_YOUR INSTRUCTIONS:_ Please repeat the records below exactly, from the first line through the line containing "Task: Expand the chevron beside チャット", and nothing more.
*** Opening SOURCE DATA ***
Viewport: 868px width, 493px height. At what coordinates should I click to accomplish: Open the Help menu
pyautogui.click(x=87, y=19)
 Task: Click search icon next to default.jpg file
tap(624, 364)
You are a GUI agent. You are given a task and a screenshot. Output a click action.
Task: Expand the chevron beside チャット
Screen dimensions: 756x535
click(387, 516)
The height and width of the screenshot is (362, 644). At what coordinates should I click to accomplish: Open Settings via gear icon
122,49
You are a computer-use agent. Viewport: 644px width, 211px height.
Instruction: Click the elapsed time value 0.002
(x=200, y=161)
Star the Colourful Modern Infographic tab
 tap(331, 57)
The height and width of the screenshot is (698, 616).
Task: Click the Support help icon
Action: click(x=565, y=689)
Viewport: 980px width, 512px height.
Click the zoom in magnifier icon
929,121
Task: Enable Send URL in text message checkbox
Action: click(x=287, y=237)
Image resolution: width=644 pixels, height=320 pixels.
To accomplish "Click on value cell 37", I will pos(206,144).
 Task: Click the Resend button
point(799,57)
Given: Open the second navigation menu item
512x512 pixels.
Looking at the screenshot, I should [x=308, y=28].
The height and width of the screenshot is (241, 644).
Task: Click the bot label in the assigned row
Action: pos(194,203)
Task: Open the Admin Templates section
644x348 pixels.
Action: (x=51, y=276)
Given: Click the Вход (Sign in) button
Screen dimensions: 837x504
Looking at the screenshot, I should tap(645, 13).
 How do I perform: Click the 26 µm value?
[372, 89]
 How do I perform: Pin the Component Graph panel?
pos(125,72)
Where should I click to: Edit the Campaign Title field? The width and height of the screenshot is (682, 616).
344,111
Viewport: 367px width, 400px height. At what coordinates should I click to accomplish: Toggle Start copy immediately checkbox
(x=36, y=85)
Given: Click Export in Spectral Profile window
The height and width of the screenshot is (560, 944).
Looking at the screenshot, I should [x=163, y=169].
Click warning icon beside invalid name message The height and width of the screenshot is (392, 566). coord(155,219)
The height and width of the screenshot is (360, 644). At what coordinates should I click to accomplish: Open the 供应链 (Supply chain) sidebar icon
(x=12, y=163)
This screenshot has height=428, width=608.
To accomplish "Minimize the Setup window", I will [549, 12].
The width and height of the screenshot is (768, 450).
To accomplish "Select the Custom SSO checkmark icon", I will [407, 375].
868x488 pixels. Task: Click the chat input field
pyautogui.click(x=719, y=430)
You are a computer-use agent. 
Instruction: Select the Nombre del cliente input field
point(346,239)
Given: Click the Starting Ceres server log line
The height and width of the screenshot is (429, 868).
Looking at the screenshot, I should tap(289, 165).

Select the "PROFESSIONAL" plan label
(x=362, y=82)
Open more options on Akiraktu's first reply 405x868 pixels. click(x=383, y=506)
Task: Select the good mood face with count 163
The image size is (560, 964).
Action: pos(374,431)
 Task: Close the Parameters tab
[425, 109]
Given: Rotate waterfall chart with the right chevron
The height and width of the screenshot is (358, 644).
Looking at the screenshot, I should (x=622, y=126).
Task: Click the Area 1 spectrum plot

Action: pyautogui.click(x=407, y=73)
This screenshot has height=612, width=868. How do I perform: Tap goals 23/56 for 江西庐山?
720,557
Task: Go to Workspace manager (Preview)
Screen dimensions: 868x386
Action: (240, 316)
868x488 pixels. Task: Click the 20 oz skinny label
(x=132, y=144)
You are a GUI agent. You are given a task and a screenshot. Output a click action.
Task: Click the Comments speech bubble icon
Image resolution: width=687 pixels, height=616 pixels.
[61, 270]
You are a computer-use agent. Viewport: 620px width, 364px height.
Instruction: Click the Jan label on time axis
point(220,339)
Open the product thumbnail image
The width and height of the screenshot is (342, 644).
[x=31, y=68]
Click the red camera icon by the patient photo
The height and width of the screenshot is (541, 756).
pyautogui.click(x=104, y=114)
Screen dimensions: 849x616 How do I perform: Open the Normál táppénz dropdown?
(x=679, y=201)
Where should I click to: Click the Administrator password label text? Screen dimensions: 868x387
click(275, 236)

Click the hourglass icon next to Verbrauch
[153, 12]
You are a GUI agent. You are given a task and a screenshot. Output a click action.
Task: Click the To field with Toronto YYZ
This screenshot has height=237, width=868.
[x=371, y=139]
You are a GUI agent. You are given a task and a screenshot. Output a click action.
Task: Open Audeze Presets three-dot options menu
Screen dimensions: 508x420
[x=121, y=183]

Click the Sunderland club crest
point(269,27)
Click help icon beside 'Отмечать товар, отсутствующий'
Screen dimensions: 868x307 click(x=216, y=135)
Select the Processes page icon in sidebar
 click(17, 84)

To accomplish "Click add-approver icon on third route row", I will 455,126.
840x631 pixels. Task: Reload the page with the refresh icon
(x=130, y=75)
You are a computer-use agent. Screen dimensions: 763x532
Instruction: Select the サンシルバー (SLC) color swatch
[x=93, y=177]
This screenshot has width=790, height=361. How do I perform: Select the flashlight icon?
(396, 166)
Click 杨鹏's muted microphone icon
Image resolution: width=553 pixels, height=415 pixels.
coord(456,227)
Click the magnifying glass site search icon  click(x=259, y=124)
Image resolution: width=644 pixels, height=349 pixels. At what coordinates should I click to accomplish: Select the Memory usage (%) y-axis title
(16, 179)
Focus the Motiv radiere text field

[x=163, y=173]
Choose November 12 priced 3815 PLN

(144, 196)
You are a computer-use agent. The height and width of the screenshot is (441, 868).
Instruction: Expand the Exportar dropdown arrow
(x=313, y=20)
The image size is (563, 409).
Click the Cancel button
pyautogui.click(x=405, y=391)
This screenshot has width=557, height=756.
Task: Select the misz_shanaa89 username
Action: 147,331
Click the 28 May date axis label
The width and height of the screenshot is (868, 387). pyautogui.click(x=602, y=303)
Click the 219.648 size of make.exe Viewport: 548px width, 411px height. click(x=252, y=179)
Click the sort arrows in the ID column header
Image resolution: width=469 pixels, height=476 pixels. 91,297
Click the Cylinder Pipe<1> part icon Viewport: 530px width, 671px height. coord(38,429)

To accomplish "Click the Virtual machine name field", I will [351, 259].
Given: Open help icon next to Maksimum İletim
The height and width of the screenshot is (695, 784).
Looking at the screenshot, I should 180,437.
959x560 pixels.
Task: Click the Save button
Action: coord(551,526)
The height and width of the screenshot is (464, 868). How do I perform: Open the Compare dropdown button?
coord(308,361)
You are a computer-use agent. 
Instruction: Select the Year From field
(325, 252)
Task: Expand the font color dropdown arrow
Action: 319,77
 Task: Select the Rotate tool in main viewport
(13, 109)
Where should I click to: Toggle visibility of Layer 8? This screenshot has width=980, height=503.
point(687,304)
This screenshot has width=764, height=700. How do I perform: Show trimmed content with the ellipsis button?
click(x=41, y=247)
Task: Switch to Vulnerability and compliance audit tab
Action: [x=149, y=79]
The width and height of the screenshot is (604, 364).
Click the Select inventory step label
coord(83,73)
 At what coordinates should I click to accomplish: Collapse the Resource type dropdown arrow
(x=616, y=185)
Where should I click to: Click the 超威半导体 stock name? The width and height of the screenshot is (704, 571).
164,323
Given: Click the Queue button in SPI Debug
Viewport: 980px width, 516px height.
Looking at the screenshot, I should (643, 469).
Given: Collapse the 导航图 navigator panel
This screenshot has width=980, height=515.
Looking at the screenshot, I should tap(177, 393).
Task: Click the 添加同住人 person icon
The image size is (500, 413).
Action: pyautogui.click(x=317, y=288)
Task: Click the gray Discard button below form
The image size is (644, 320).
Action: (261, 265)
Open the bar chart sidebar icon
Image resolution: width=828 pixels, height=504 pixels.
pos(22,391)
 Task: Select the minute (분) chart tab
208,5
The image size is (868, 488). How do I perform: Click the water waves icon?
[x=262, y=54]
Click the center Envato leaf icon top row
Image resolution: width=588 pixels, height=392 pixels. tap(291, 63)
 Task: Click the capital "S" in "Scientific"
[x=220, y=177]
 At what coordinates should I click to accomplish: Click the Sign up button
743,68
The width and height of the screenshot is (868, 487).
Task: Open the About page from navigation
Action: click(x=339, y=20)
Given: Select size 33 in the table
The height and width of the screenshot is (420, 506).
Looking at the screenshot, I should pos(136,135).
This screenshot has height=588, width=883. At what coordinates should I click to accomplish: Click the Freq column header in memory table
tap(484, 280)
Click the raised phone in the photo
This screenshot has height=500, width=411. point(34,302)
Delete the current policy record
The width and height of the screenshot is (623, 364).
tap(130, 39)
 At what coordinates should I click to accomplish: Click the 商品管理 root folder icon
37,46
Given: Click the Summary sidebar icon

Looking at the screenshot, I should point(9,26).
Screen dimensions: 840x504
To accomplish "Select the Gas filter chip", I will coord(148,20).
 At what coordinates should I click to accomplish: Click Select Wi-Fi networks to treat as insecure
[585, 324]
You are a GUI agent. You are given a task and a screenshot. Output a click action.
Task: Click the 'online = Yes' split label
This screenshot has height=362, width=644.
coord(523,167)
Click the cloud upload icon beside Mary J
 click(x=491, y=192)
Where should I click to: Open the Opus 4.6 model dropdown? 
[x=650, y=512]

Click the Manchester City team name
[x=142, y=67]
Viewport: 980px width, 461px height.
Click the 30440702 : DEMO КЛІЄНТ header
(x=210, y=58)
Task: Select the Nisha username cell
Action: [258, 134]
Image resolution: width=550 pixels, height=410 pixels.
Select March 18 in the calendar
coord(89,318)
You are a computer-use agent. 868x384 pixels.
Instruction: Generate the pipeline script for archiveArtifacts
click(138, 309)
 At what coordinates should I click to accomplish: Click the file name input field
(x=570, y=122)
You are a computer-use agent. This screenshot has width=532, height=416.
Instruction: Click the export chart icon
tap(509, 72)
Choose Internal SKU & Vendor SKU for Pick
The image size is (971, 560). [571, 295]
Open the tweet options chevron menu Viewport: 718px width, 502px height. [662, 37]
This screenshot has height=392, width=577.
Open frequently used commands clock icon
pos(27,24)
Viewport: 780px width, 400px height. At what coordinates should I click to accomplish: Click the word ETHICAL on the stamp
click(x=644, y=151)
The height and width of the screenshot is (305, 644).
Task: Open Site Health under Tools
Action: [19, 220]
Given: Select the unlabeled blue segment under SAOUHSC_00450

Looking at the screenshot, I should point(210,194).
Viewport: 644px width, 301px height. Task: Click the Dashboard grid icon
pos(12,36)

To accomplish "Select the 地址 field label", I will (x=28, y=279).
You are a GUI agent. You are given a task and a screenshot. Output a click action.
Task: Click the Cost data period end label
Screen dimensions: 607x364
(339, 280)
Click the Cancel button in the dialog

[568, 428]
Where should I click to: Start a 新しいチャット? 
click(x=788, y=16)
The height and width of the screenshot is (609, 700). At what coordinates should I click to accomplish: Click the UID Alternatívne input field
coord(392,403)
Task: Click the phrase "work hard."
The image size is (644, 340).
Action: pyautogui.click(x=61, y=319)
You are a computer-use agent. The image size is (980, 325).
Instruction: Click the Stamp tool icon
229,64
*** Closing SOURCE DATA ***
_ANSWER TO THIS EXERCISE:_
Viewport: 868px width, 493px height. At what coordinates should I click to accomplish: Open the Help menu
pyautogui.click(x=87, y=19)
 Task: Click search icon next to default.jpg file
tap(624, 364)
You are a GUI agent. You are given a task and a screenshot. Output a click action.
Task: Expand the chevron beside チャット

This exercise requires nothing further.